▶ Provided text
== Segment start ==

So I decided to take my “Learner” AR out of the safe. It’s a bit of a shape-shifter, because before more recent purchases it was my jack-of-all-trades AR that I used for everything.
Allow me to go over the sequence of events in my AR history…
I attended my first Babes With Bullets rifle camp in Spring 2011. I had been shooting a handgun for two years at that point. That camp hooked me into wanting an AR of my own, so I started researching, asking for advice, and looking around as soon as I got home. Bear in mind that the so-called Assault Weapons Ban had been allowed to sunset in 2004, so there was seven years’ worth of new offerings to wade through, but not nearly the choices there are now.
I ultimately settled on an S&W M&P15 TS. That was my first AR, and the one that got me started in 3-Gun. A couple years later I won a rifle in a raffle to use for 3-Gun, so my M&P became my learner gun in a different way. It became the gun that I learned to do modifications on.
I played with colorizing the stamping with nail polish – first one color, then another. Then I learned how to swap out the pistol grip at my kitchen table. Then I learned how to change the factory stock for one that I had won from a match prize table. Then I learned how to install a drop-in trigger group.

== Segment end ==

▶ Required work
(A) According to the account of the author's AR rifle history, which rifle was the author's first AR?
(B) Carry on the account of the author's AR rifle history from the point where it stops.

Collected data entries
== Segment start ==

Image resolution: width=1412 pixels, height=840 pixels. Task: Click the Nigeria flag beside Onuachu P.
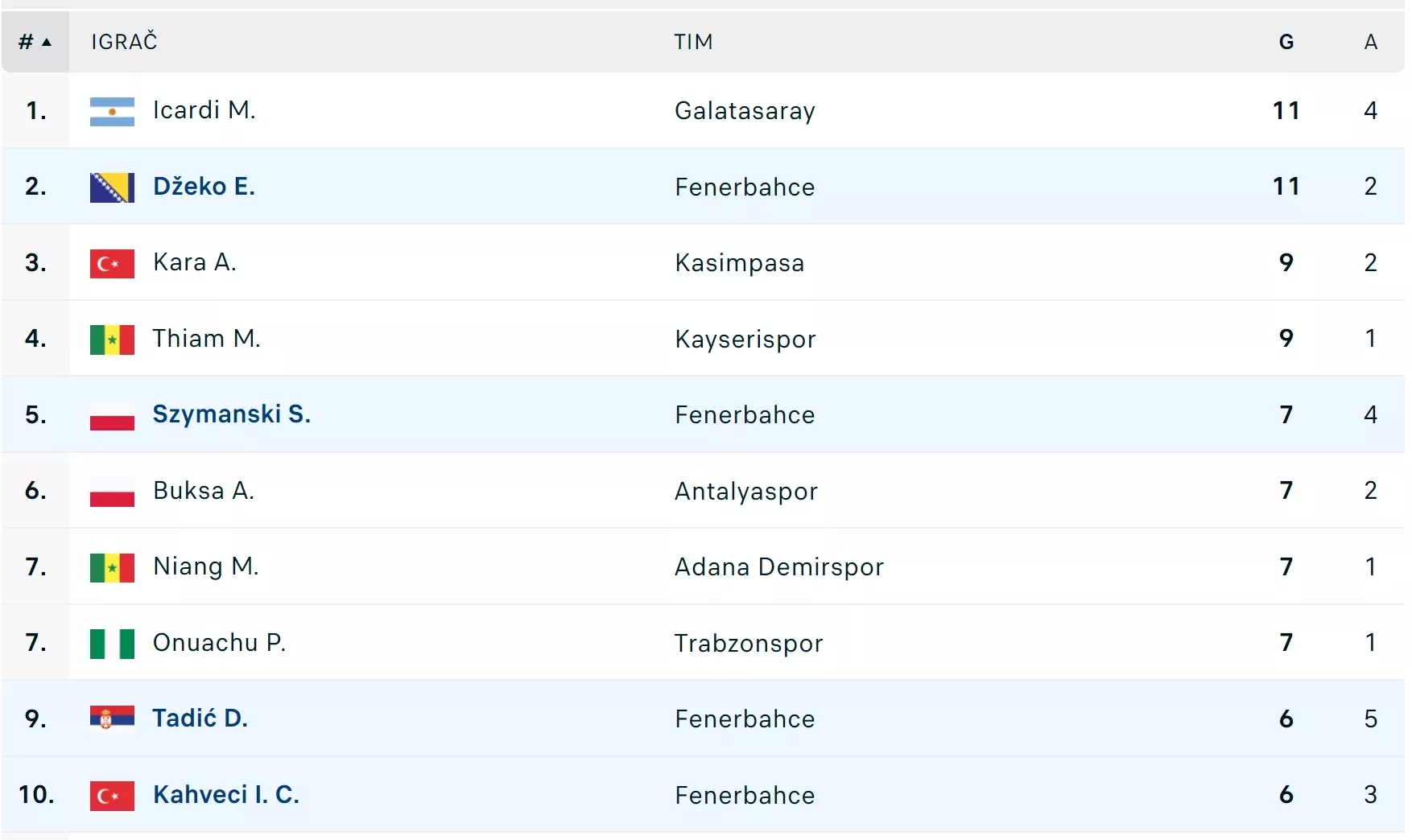(x=112, y=644)
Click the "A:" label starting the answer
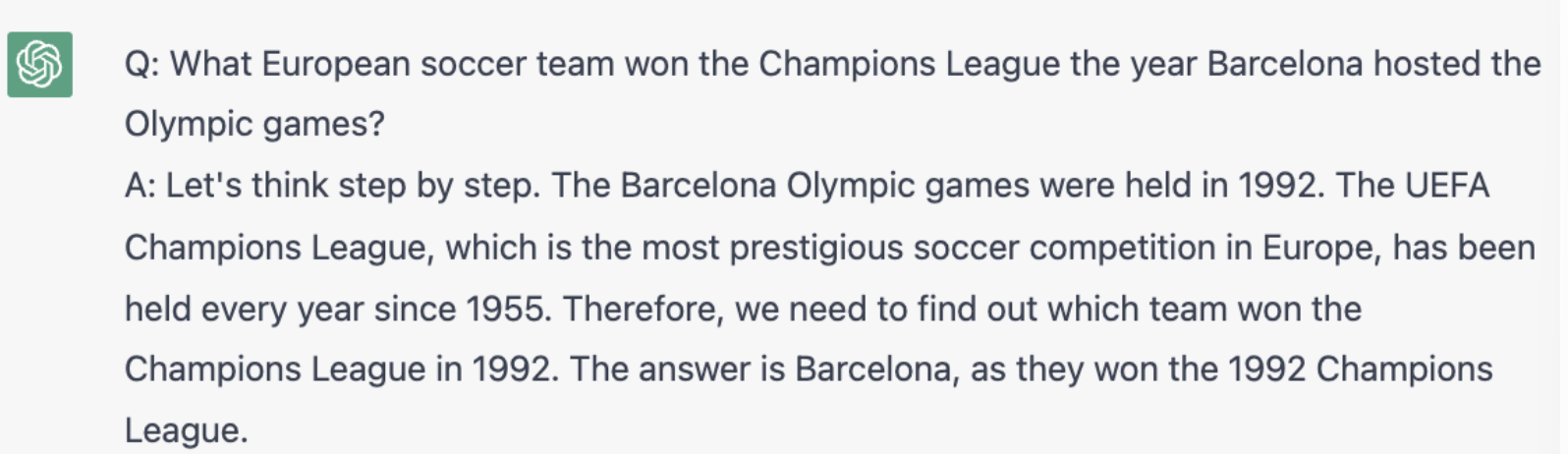The image size is (1568, 454). click(140, 186)
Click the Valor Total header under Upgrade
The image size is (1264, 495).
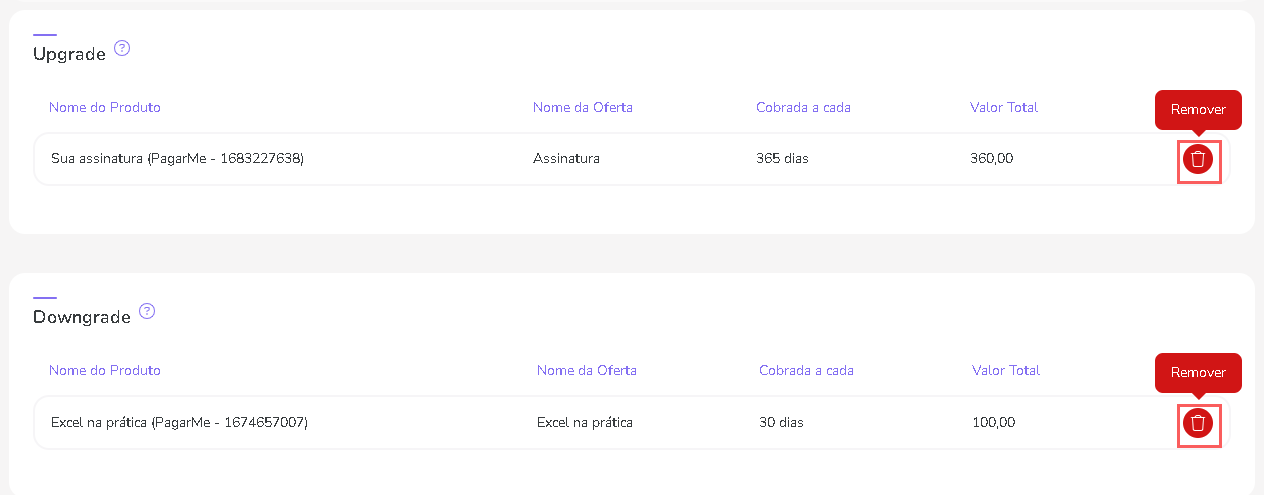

== Segment end ==

▶ Answers provided
(A) An S&W M&P15 TS.

(B)
After all that work, I wanted to shoot her some more, so I got a 22 adapter from CMMG and used my M&P to shoot rimfire steel matches for a couple seasons. That was a ton of fun and allowed my baby to not sit lonely in the safe.
Then one day I got the itch to shoot a larger caliber. I found out that .300BLK could still use a standard AR lower and magazines. Nowadays there are dedicated .300 BLK magazines, but at the time I was looking for as much versatility and dual use as possible. Not feeling brave enough to build an entire upper yet at the time, I ordered one from Stag arms.
There was a bit of a saga with the delivery of said upper. Suffice to say that it involved the UPS dispatcher giving me the driver’s cell# and me chasing the Big Brown Truck of (un)Happiness down country lanes at dusk in the rain on a Friday evening. The only thing missing was the “Yackety Sax” soundtrack from Benny Hill.
Alas after all that drama, the state where family property is located doesn’t allow semi-auto for deer, so this .300 BLK upper from Stag has never gotten to stretch its legs in the field. My Aero has been blooded in Texas – but this gun has not.
So I took my first AR friend to the range to sight her in this week. She didn’t need it even though the upper had been removed and put back on again. The Nikon 1-4 (my first 3-Gun scope) was still good enough at 100 yards for a kill shot. Five rounds and I was done. I am not a precision kind of gal. If it’s good enough for several hits in the heart/lung zone off hand I am happy.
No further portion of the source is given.